SEC sues HEX founder Richard Heart for alleged fraud and unregistered securities sales

Heart is accused of selling unregistered securities over a period of at least three years and misappropriating some of the funds raised on lavish spending.

SEC sues HEX founder Richard Heart for alleged fraud and unregistered securities sales

Cover art/illustration via CryptoSlate.
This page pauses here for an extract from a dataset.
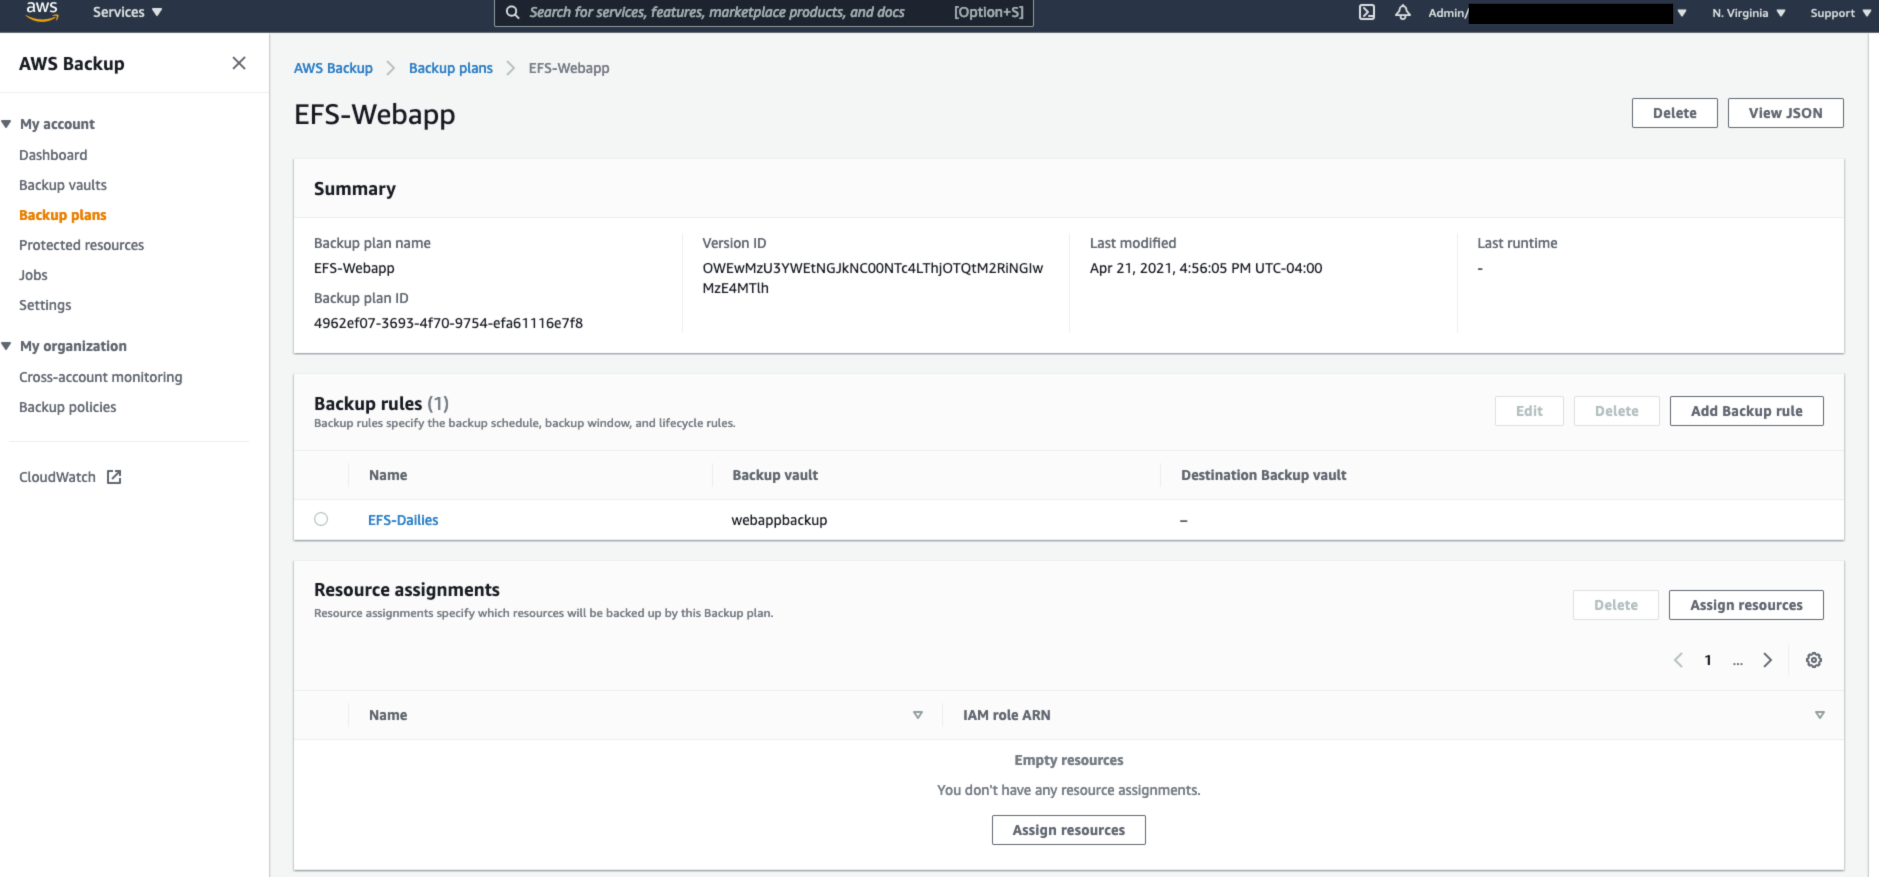
Task: Go to next page of resource assignments
Action: point(1767,660)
Image includes combined content which may include AI-generated content.

On July 31, the U.S. Securities and Exchange Commission (SEC) filed suit against Richard Heart, the founder of blockchain projects PulseChain and HEX, for allegedly defrauding investors and selling unregistered crypto securities.

The SEC said in the filing that Heart — whose legal given name is Richard Shueler — operates through three “unincorporated alter-ego entities” in the form of PulseChain, PulseX, and HEX, each with its own native token.

According to the watchdog, each of the three tokens “was, and is, a crypto-asset security.”

Heart is accused of selling these unregistered securities over a period of at least three years to investors both within and without the U.S., raising more than $1 billion in the process.

According to the filings:

“Heart continually touted these investments as a pathway to grandiose wealth for investors, claiming that HEX, for example, ‘was built to be the highest appreciating asset that has ever existed in the history of man.'”

The SEC said in the filing that Heart directly controlled all three projects and was the primary mastermind behind their inception and subsequent sales to investors.

Fraud charges

The SEC is charging Heart and PulseChain with fraud over misappropriating roughly $12 million of investor funds raised from selling unregistered crypto asset securities.

According to the regulator, the money was meant to support the development of the PulseChain and PulseX platforms.

However, Heart spent the misappropriated money on personal luxury expenses, including multiple sports cars, watches, and the world’s largest diamond — a 555-carat black diamond known as “The Enigma” that was rebranded as the “HEX.com diamond.”

Eric Werner, Director of the Fort Worth Regional Office, said:

“Heart called on investors to buy crypto asset securities in offerings that he failed to register. He then defrauded those investors by spending some of their crypto assets on exorbitant luxury goods.”

Werner is supervising the SEC investigation into Heart and his various operations.